======== Material provided

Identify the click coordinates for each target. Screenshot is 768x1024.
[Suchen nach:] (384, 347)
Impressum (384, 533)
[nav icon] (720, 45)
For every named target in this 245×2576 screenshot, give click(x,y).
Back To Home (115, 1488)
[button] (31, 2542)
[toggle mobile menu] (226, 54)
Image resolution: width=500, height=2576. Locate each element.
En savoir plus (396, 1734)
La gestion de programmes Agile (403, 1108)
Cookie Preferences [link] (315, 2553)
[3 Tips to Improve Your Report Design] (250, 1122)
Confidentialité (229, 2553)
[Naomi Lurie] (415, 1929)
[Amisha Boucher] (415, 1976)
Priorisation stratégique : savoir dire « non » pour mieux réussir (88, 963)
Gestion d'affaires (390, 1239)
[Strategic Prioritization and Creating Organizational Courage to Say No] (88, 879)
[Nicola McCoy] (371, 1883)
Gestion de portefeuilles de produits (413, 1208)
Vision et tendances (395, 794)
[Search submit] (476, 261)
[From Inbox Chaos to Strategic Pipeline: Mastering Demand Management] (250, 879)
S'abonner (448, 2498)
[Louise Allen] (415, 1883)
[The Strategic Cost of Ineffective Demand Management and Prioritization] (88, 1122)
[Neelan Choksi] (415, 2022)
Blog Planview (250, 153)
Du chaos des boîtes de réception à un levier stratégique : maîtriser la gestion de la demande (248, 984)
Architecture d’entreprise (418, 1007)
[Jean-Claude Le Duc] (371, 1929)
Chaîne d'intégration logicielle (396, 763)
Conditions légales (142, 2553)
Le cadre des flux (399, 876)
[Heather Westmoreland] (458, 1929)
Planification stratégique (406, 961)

================

Description of the task: Beginning with the line above that contains "Priorisation stratégique : savoir", copy each line exactly up to and including the line that contains "[Louise Allen] (415, 1883)", and go no further.

Completed task:
Priorisation stratégique : savoir dire « non » pour mieux réussir (88, 963)
Gestion d'affaires (390, 1239)
[Strategic Prioritization and Creating Organizational Courage to Say No] (88, 879)
[Nicola McCoy] (371, 1883)
Gestion de portefeuilles de produits (413, 1208)
Vision et tendances (395, 794)
[Search submit] (476, 261)
[From Inbox Chaos to Strategic Pipeline: Mastering Demand Management] (250, 879)
S'abonner (448, 2498)
[Louise Allen] (415, 1883)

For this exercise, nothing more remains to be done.